Das ursprüngliche Ziel der Studie war festzustellen, ob eine Hormontherapie mit Mitoxantrone (eine Chemotherapie) vorteilhafter ist als nur Hormontherapie. Es wurde festgestellt, dass Mitoxantrone keine Verbesserung brachte, wohl aber zusätzliche Nebenwirkungen. Auch die aktuellen Studien mit Docetaxel (GETUG, CHAARTED, Stampede) zeigten nur bei Patienten mit Knochenmetastasen einen Vorteil für die frühe Hormontherapie. In der hier vorgestellten Studie waren jedoch Patienten mit Knochenmetastastasen ausgeschlossen worden. Also hätte sich auch kein Vorteil für Docetaxel statt Mitoxantrone gezeigt. Interessant an der Studie ist aber, dass der Kontroll-Arm die oben beschriebenen, überraschend guten Ergebnisse für eine Hormontherapie zeigte.

Die Hormontherapie bestand aus Goserelin und Bicalutamid, also eine ADT2. Andere Studien zeigen allerdings keinen signifikanten Unterschied zwischen einer ADT2 mit Flutamid und einer ADT1. Ob das in der Studie statt Flutamid verwendete Bicalutamid einen großen Einfluss auf das Studienergebnis hatte kann nicht geklärt werden.

Die Patienten in der Studie hatten eine Prostataoperation vor max. 4 Monaten durchgeführt und zumindest einen der folgenden Risikofaktoren: 

Gleason Score von 8 oder höher; 
TNM Einstufung T3b, T4 oder N1; 
PSA Wert vor der Operation von 15 ng/mL oder höher; 
Gleason Score von 7 mit einem PSA Wert vor der Operation von größer 10 ng/mL;
oder 
Gleason Score von 7 mit einem positiven Schnittrand.

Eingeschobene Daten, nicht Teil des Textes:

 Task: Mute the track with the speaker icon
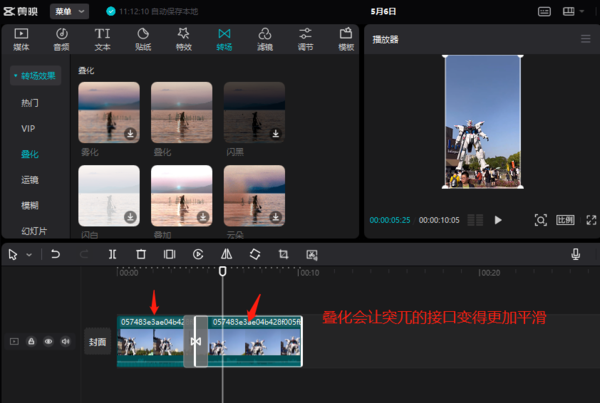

*Auf Grund der sehr guten Ergebnisse dieser Studie sollte man bei Hochrisikopatienten daher eine zweijährige Hormontherapie nach der Operation als gute Alternative berücksichtigen.*

Georg

In einem weiteren Beitrag möchte ich die Ergebnisse von Salvage-Bestrahlungen im Licht dieser Studie darstellen.

Quellen:

ASCO 2017 Abstract 5019

Dorff: Adjuvant Androgen Deprivation for High-Risk Prostate Cancer After Radical Prostatectomy: SWOG S9921 Study

Studienbeschreibung

ASCO Poster: (ITT=intend to treat)




ASCO Poster detail:

----------


## LowRoad

*ASCO Abstract 5019*

*Georg,*
nun, so furchtbar neu sind diese Erkenntnisse nicht. Lassen wir mal den untauglichen Versuch unbeachtet, ob die ADT durch einen Ergänzung mit Mitroxantrone vestärkt werden könnte, dann bleibt die Frage offen: _ "ADT früh oder spät"_ sowie _"ADT1 oder ADT2"_?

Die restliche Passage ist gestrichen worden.